▶ _Prompt_
From the passage about Mikhail's career, give again the part that opens with "At this time" and closes with "was called loans-for-shares.", replacing "commercial" with "private".

▶ _Reading passage_
-- Begin --

Mikhail remembers that while he was in college he made money by selling acid-washed jeans through a laundry in Moscow, making more than 60 times the income of a Soviet engineer. Mikhail went to study at the Moscow Finance Institute and graduated in 1989, beginning to work as a manager at the International Bank for Economic Cooperation until 1992.
He then moved to the head of the Management Board of the MFK bank and to the United Export-Import Bank which was called Uneximbank or Onexim Bank. Here he worked with college friend Alexander Khloponin and Vladimir Potanin, who became his business partner.
At this time the bank was the largest commercial one in Russia and it began to make loans to the Russian government in exchange for liens on equity in the natural resources companies, a program that was called loans-for-shares.
He and Potanin joined forces in 1992 to run Interros, a holding company through which they purchased Norilsk Nickel in 1995. This was one of the largest nickel and palladium mining companies in the whole country and the privatization of the industries once the USSR collapsed allowed them to acquire shares from workers for a much lower price than their actual worth.
He took leadership of Norilsk Nickel and sold most of its non-mining assets, modernizing the mining operation with icebreakers to allow transport across the Arctic region, bringing a Finnish freighter into the company that improved transports. He invested a lot of money in pollution control but the mining areas are still highly risky and the gold-mining interests of the company were converted into the Polyus Gold Corporation, which became the largest gold producer in Russia, with a worth of $8.5 billion. The first international venture was acquired under his supervision in 2003 which was Stillwater Mining.
He left the company in 2007 and his share of the company was at the time worth $7.5 billion. When he sold the 25 percent stake he had in Norilsk Nickel this was the largest producer of nickel and palladium in the world. Oleg Deripaska got his shares and Mikhail received over $5 billion cash and 17 percent of the United Co. Rusal aluminum producer. This was after a scandal involving his arrest for arranging prostitutes for guests in a hotel in Courchevel but he was never charged and once the affair was over he and Potanin started to divide their assets.
He bought 27.1% stake in Uralkali for $4.9 billion in 2013 which is a potash fertilizer producer and exporter, the largest in Russia.
In May 2011 he announced his plan to become the leader of the Right Cause political party which he managed to accomplish at the Right Cause Party Congress of the same year. During his acceptance speech he criticized the ruling of Medvedev and Putin, presenting his views on how to put Rissia on a more stable development route but soon after he resigned from the Right Cause since he began to see it as a “puppet Kremlin party”. A few months later, in December 2011 he announced that he would run for president against Vladimir Putin as an independent and said at the time that this was “probably the most important decision of my life”.

-- End --

▶ _Source data_
-- Begin --

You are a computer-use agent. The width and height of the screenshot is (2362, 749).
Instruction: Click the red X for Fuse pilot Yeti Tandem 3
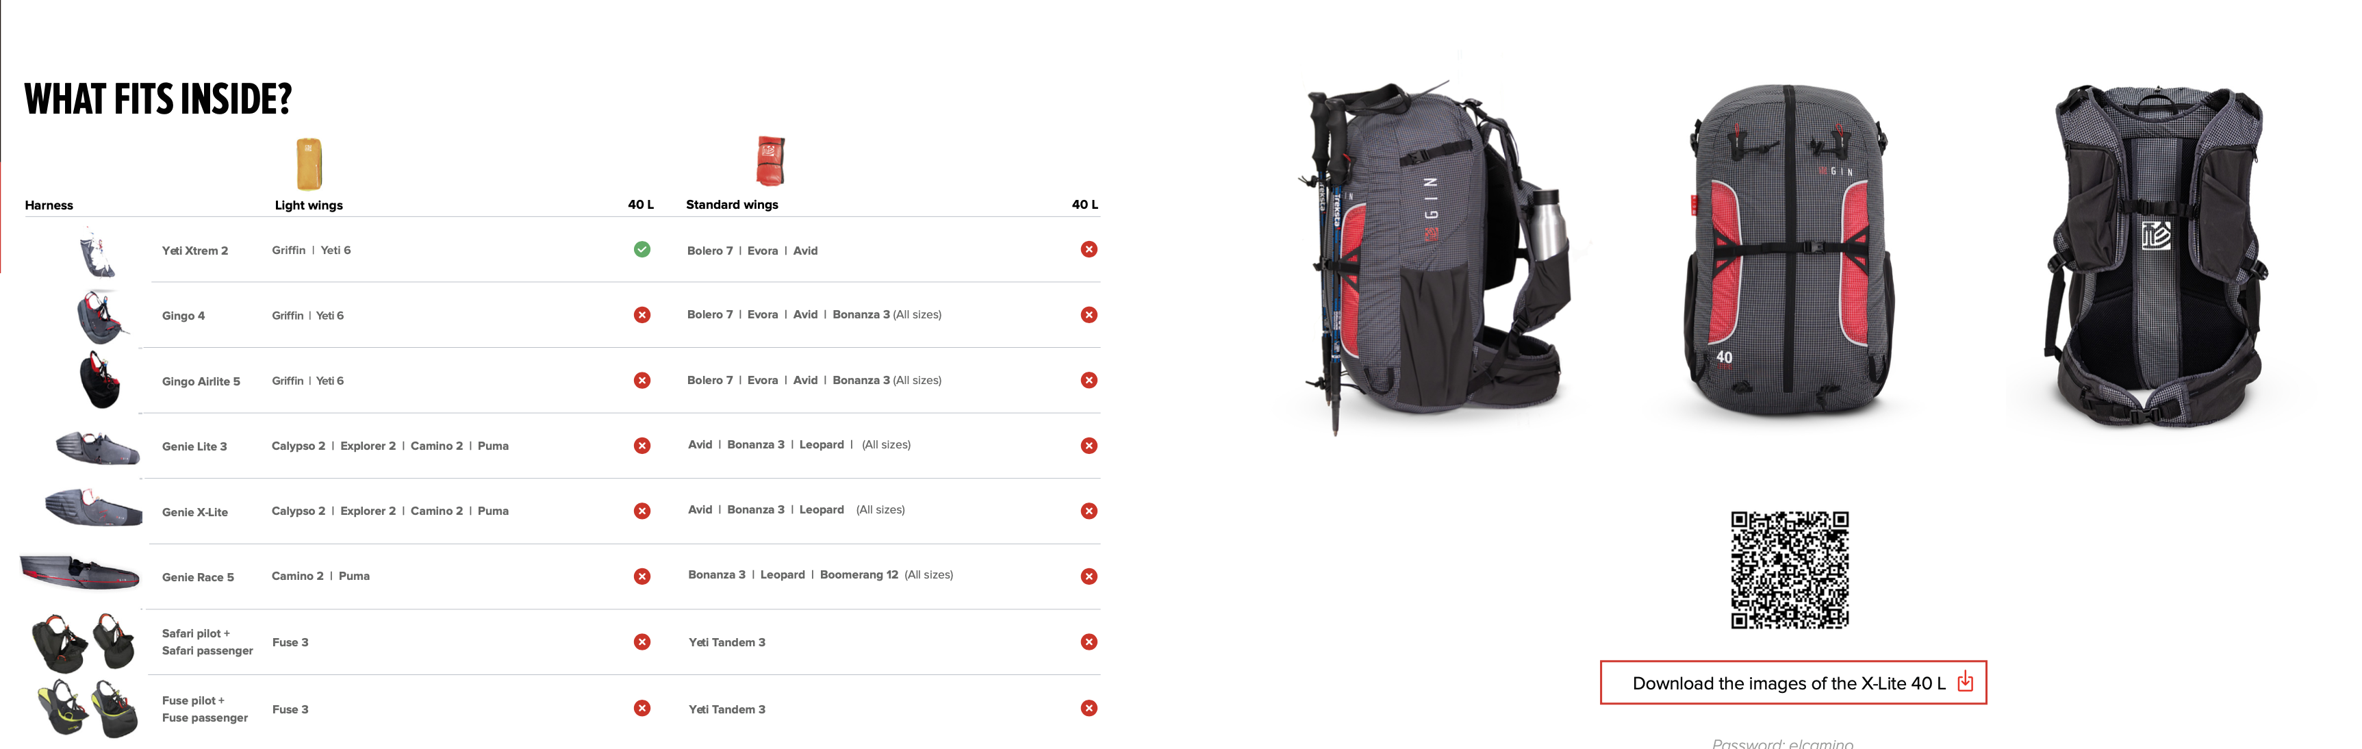(x=1088, y=708)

-- End --

▶ _Result of this exercise_
At this time the bank was the largest private one in Russia and it began to make loans to the Russian government in exchange for liens on equity in the natural resources companies, a program that was called loans-for-shares.